Disentangle-based Continual Graph Representation Learning
Kou, Xiaoyu, Lin, Yankai, Liu, Shaobo, Li, Peng, Zhou, Jie, Zhang, Yan
Graph embedding (GE) methods embed nodes (and/or edges) in graph into a low-dimensional semantic space, and have shown its effectiveness in modeling multi-relational data. However, existing GE models are not practical in real-world applications since it overlooked the streaming nature of incoming data. To address this issue, we study the problem of continual graph representation learning which aims to continually train a GE model on new data to learn incessantly emerging multi-relational data while avoiding catastrophically forgetting old learned knowledge.

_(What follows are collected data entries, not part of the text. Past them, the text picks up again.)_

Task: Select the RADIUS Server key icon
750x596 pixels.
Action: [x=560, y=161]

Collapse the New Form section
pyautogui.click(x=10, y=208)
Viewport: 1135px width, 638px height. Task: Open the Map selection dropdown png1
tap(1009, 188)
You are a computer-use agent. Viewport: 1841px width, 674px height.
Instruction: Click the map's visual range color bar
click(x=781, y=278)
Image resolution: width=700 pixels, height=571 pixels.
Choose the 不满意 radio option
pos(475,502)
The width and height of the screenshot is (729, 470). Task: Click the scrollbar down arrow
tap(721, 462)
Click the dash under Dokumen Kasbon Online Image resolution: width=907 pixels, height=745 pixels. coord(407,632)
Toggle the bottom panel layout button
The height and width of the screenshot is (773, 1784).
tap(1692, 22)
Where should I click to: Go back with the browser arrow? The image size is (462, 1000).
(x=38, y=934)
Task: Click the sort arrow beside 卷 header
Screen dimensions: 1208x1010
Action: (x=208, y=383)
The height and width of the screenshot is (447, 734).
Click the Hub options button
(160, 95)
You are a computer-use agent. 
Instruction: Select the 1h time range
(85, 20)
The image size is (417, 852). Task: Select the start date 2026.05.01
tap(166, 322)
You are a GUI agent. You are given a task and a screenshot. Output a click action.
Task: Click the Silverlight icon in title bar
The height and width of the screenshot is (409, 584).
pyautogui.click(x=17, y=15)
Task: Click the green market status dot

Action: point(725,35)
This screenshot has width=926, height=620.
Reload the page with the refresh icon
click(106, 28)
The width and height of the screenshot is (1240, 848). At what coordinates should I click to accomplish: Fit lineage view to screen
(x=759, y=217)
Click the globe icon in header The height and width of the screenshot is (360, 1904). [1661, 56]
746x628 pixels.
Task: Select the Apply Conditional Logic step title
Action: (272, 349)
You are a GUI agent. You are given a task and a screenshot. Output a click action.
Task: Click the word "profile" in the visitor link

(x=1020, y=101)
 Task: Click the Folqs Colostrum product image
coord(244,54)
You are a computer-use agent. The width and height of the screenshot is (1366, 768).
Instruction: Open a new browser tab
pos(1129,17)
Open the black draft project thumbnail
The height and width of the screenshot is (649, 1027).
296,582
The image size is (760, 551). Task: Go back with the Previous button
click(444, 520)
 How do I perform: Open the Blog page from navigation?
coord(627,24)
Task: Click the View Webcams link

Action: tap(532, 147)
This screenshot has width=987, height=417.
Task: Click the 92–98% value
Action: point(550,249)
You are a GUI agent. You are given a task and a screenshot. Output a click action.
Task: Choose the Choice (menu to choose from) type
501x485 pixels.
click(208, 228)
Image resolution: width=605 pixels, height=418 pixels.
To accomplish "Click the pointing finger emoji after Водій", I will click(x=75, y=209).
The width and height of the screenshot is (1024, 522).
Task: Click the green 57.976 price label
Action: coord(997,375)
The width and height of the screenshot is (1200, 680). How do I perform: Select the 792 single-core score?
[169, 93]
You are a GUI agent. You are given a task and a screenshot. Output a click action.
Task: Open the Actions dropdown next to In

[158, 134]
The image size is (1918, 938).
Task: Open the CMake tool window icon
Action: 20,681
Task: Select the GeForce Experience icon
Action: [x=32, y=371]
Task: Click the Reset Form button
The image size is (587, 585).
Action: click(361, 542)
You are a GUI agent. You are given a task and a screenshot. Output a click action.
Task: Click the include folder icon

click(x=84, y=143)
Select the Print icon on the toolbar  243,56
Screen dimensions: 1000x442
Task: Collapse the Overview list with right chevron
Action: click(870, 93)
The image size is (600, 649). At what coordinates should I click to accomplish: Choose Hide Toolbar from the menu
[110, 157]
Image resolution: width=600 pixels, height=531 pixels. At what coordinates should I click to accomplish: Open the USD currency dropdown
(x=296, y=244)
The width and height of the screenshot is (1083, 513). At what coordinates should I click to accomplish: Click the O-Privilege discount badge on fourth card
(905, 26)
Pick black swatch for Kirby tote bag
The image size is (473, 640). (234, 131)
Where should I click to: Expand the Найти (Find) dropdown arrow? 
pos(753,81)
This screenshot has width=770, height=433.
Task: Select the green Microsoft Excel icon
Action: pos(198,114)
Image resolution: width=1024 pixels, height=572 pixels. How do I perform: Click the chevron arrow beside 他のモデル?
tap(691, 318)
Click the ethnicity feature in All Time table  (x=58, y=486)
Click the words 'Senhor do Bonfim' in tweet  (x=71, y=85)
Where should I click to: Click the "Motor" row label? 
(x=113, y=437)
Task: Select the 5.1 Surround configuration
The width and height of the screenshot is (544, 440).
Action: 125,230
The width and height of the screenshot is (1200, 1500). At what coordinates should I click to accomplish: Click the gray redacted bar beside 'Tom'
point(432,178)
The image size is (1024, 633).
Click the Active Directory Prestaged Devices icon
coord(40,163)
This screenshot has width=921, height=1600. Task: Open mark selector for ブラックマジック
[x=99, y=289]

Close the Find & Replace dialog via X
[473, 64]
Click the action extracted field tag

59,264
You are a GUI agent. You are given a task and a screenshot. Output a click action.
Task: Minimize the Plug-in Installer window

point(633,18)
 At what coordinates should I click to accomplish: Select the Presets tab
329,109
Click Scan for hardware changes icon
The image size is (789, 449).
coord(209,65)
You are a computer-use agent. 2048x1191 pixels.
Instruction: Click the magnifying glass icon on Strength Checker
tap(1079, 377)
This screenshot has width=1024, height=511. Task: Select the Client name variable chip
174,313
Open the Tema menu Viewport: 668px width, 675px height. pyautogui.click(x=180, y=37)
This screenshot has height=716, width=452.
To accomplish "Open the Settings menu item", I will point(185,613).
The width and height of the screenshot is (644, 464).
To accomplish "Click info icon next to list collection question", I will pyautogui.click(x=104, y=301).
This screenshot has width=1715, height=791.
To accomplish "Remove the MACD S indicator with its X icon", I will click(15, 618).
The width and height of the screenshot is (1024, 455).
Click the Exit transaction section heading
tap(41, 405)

Moreover, we propose a disentangle-based continual graph representation learning (DiCGRL) framework inspired by the human's ability to learn procedural knowledge. The experimental results show that DiCGRL could effectively alleviate the catastrophic forgetting problem and outperform state-of-the-art continual learning models. The code and datasets are released on https://github.com/KXY-PUBLIC/DiCGRL.
- North America > United States > Minnesota > Hennepin County > Minneapolis (0.14)
- Europe > United Kingdom (0.04)
- North America > United States > California > San Diego County > San Diego (0.04)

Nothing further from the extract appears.